BEGIN Data for this exercise
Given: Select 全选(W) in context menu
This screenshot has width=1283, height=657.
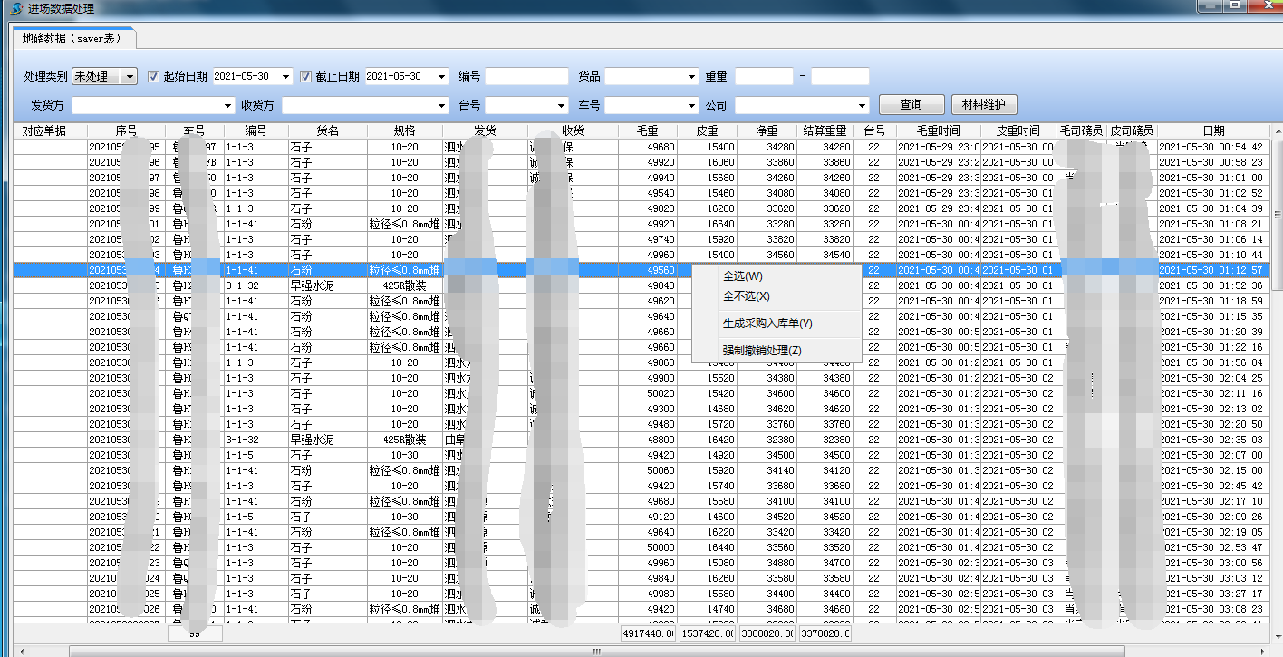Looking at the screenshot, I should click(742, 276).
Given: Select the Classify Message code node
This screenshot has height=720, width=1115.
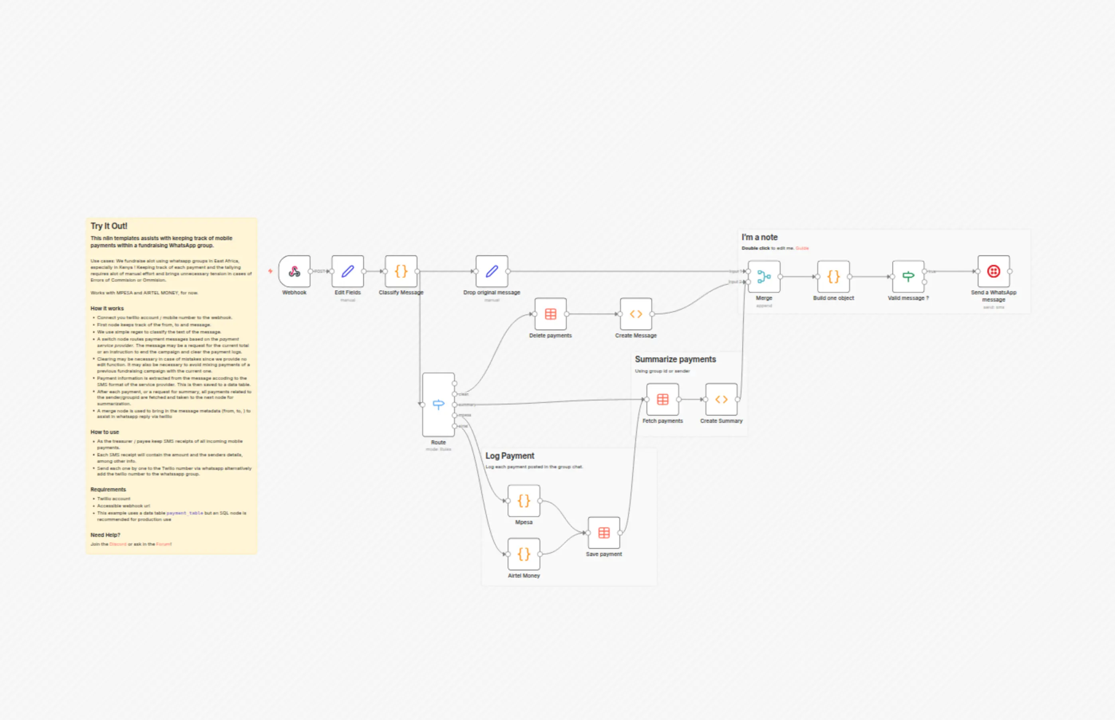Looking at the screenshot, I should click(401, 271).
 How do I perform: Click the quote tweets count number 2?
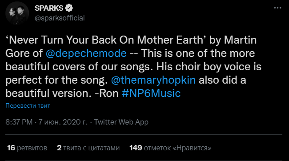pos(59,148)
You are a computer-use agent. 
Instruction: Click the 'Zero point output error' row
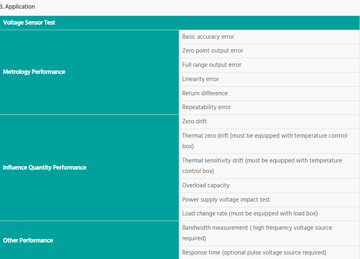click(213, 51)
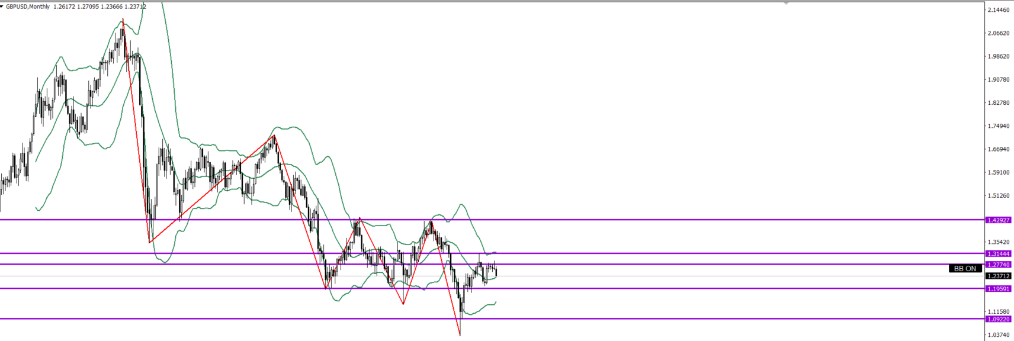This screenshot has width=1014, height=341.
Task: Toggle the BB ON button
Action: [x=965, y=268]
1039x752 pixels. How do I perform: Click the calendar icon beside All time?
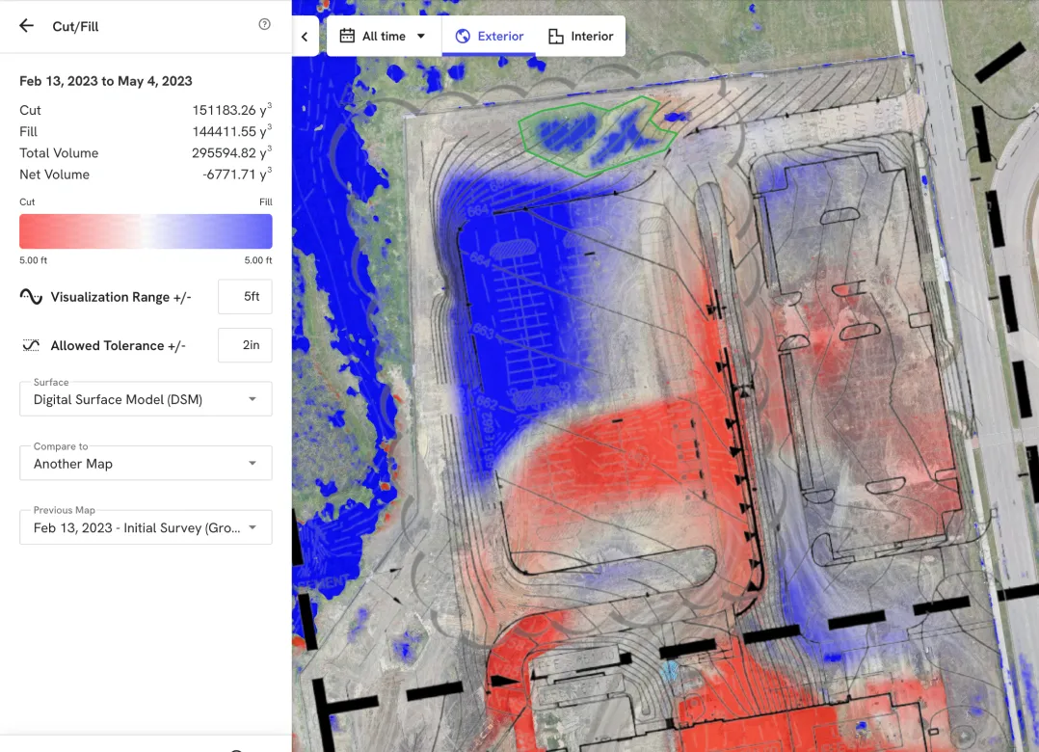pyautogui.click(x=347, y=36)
END Data for this exercise
What is expected - Print exactly the lines above that run from the one with "This screenshot has height=720, width=1115." to the one with "You are a computer-use agent.", both included. No pictures.

Answer -
This screenshot has height=720, width=1115.
Looking at the screenshot, I should click(401, 271).
 How do I perform: Click the quote tweets count number 2?
pos(59,148)
You are a computer-use agent. 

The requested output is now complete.